Strategize Your Exposure to China ETFs Before Diving In

With all the trade talk news inundating the media, it’s easy for investors to get caught up in the hype of investing in China. The last thing an investor should do is dive deep into China blindly–as such, Edward Lopez, Head of ETF Product at VanEck, and Natalia Gurushina, Economist, Emerging Markets Fixed Income, VanEck gave investors guidelines on how to invest in the world’s second largest economy during the Defining Your China Strategy for Today’s Market webcast.

Investors Still Eyeing a Trade Deal

Of course, the primary trigger event is still a U.S.-China trade deal that’s at the tail end of negotiations. While some analysts feel a trade deal is already priced into the markets, investors are hoping it could continue to help sustain the strong start for U.S. equities.

“Chinese equity markets this year are up significantly,” said Lopez.

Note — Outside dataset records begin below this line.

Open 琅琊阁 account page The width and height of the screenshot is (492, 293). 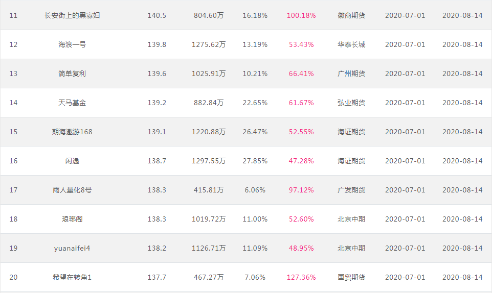(72, 219)
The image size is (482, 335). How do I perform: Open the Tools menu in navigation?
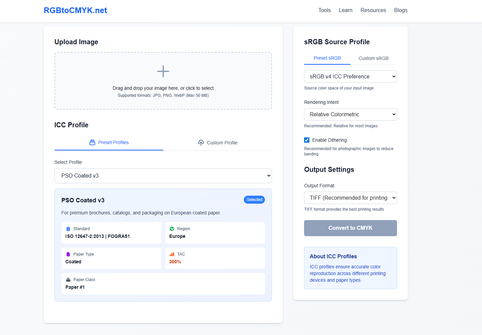click(324, 10)
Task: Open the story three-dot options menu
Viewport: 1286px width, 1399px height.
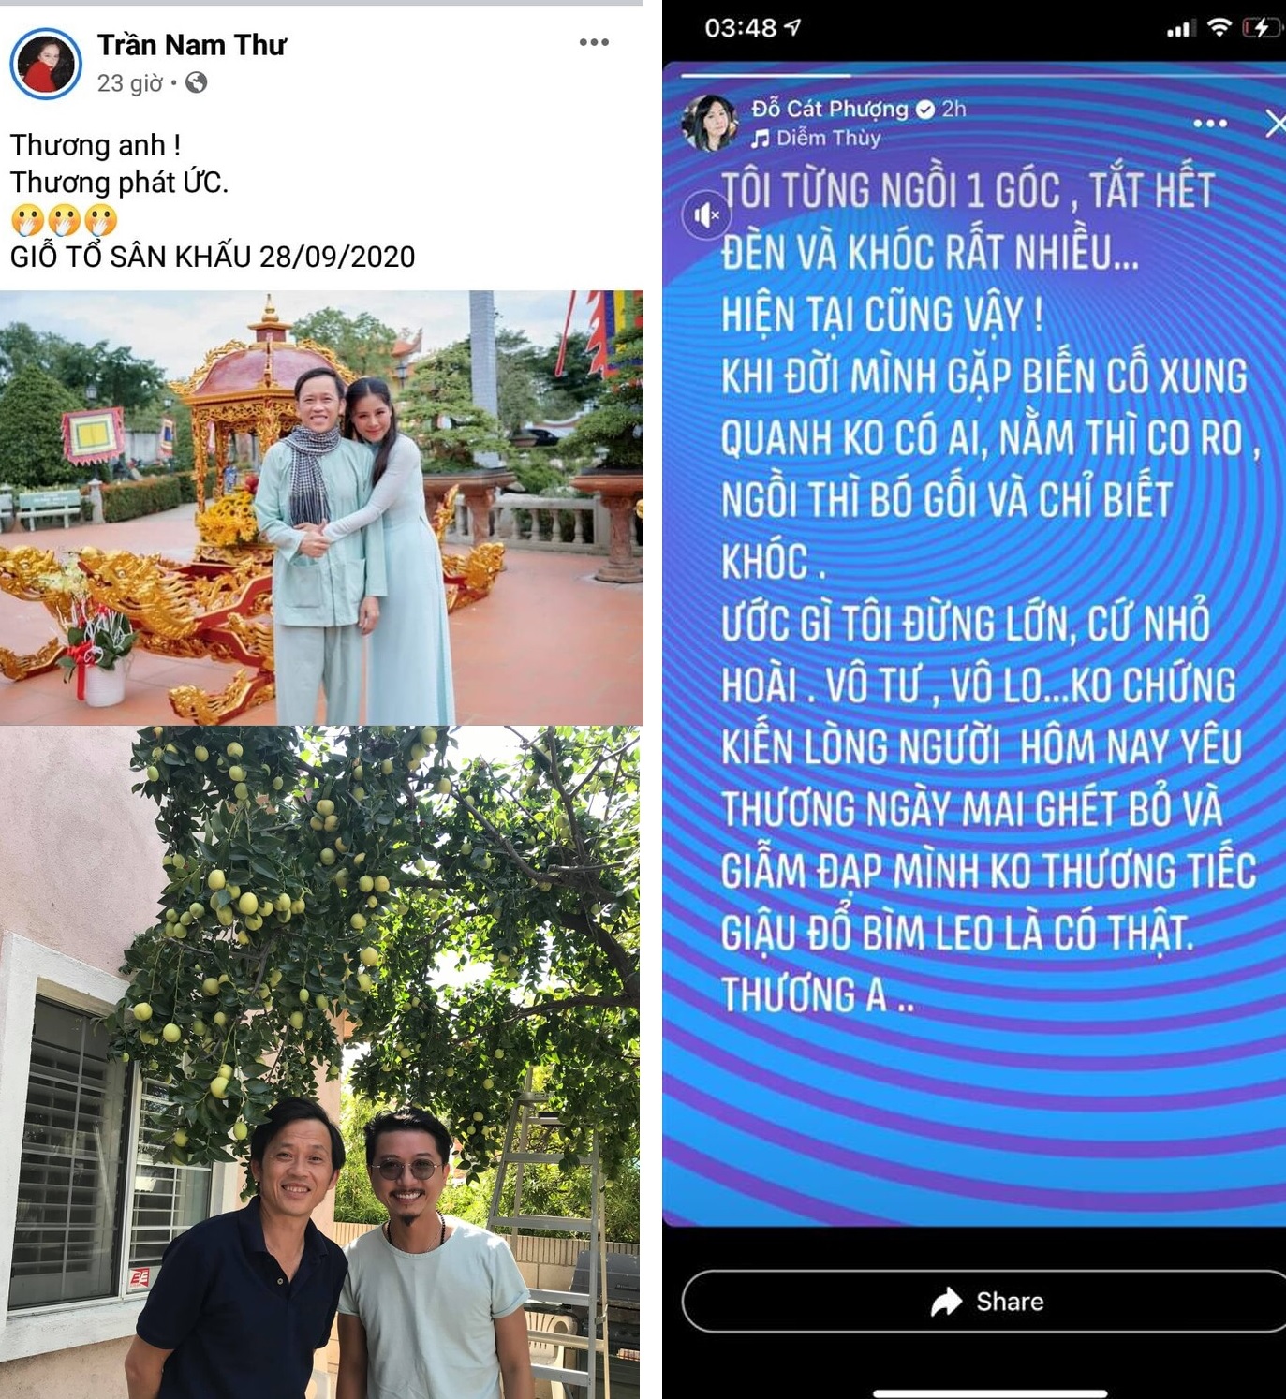Action: (1210, 124)
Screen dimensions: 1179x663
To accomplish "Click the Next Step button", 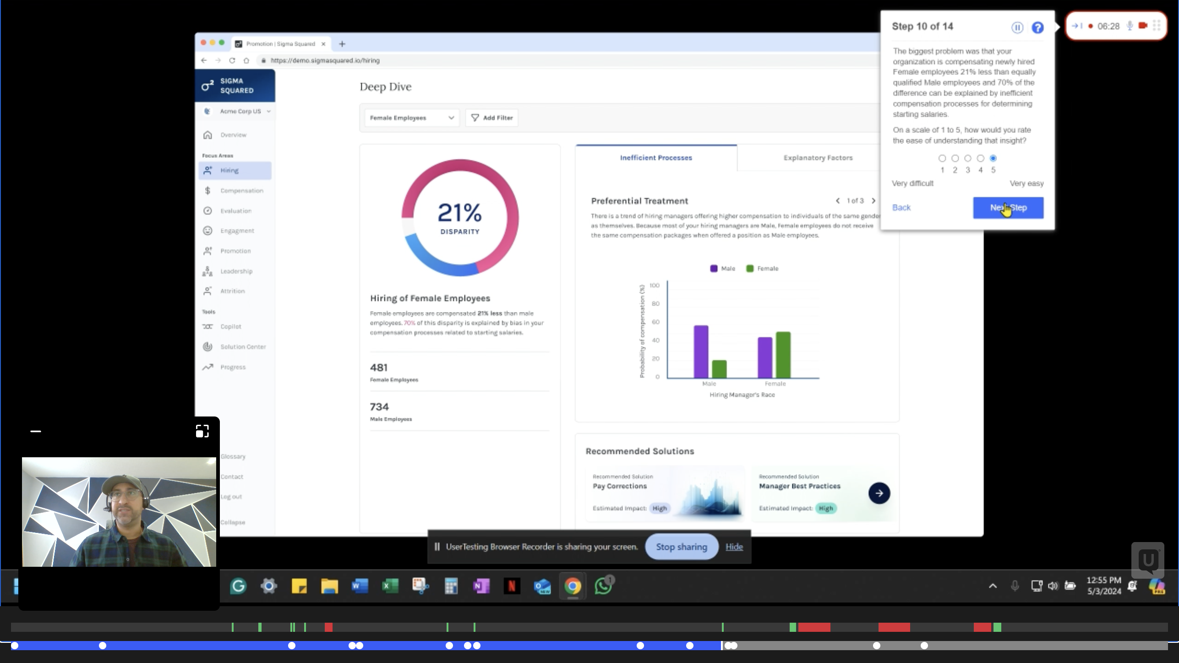I will pyautogui.click(x=1008, y=208).
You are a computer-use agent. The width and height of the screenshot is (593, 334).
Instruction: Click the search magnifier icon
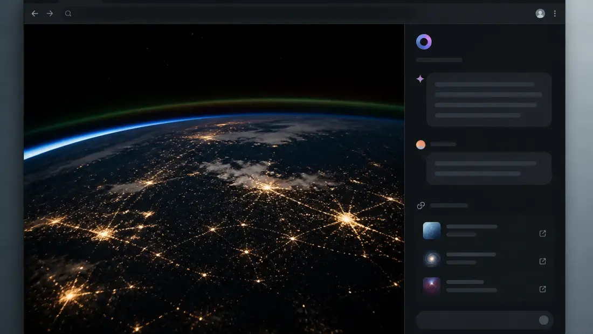point(68,13)
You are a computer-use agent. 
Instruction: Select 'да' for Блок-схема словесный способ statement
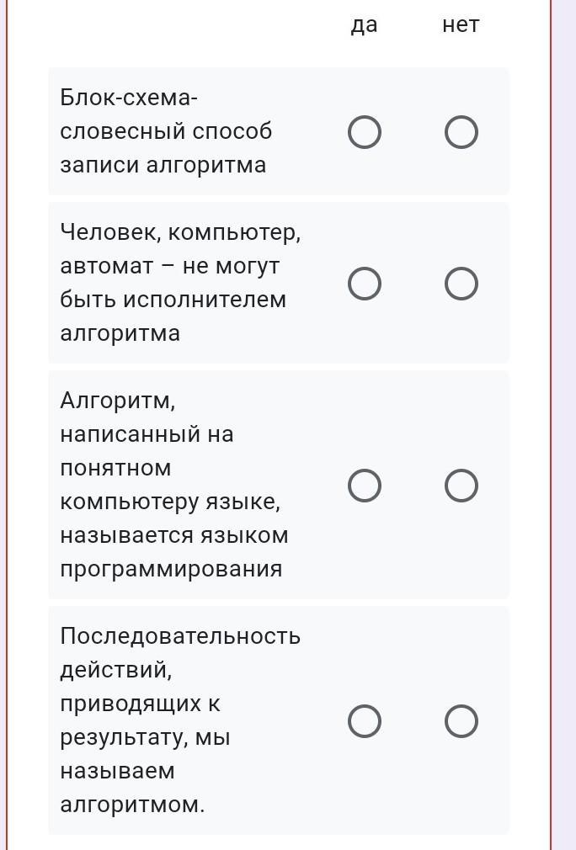coord(365,132)
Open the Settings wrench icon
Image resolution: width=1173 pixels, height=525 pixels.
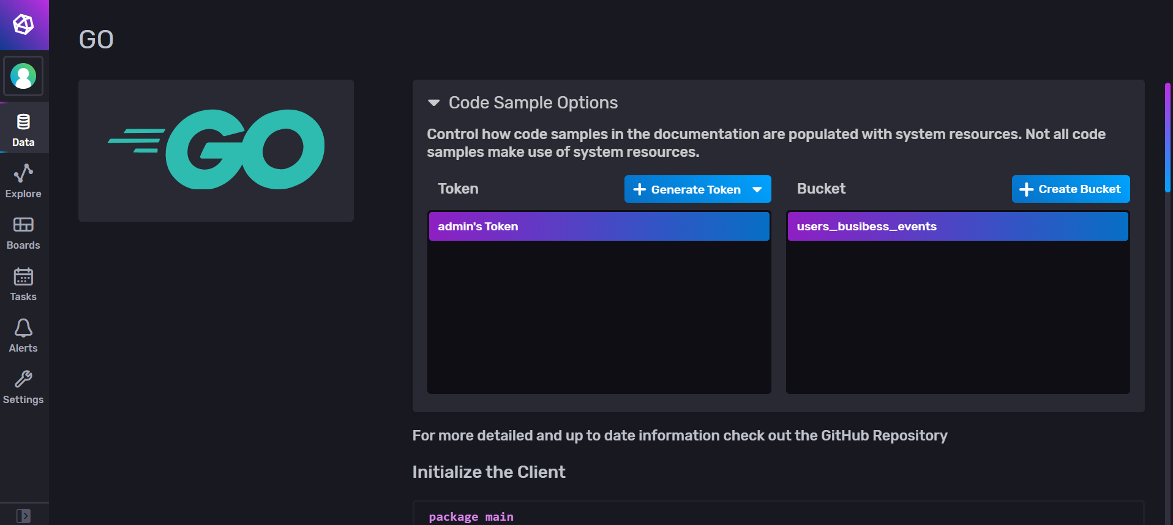pos(23,380)
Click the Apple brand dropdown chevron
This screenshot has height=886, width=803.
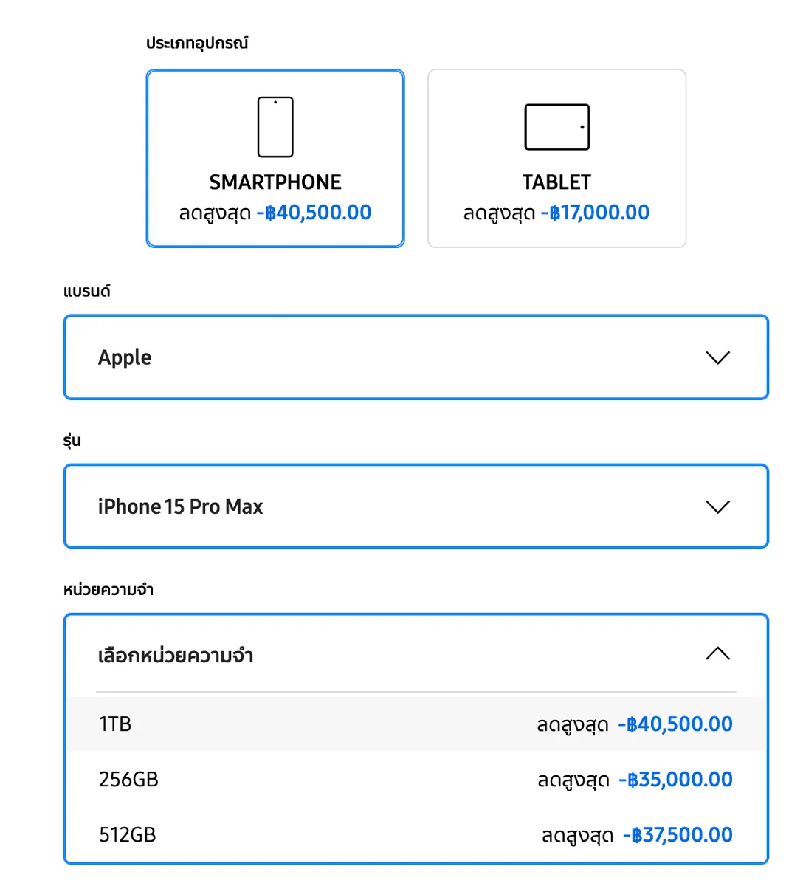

Markets have been voraciously feeding off trade deal optimism, especially now that a report surfaced that U.S. President Donald Trump will meet with Chinese president Xi Jinping soon at a trade summit. Trade negotiations between the U.S. and China have revolved around a wide range of issues, such as forced technology transfer as both are working feverishly to bring the trade war to an end.

President Trump has already imposed tariffs to the tune of $250 billion of Chinese imports in 2018. Nonetheless, the overall market sentiment is that a trade deal will be beneficial to the capital markets.

“If the deal is not particularly weak, the impact should be positive,” said Gurushina.

More Size, More Problems

With a population of over 1 billion, China’s experiencing its fair share of growing pains. As the size of its gross domestic product increases, so does the number of problems its economy faces, according to Gurushina.

“China’s economy is getting quite sizeable,” confirmed Gurushina.

Noticeable shifts in its economy include a move to a more consumer-based model. This has spurred a rise in the middle class, which will be China’s primary driver of growth moving forward.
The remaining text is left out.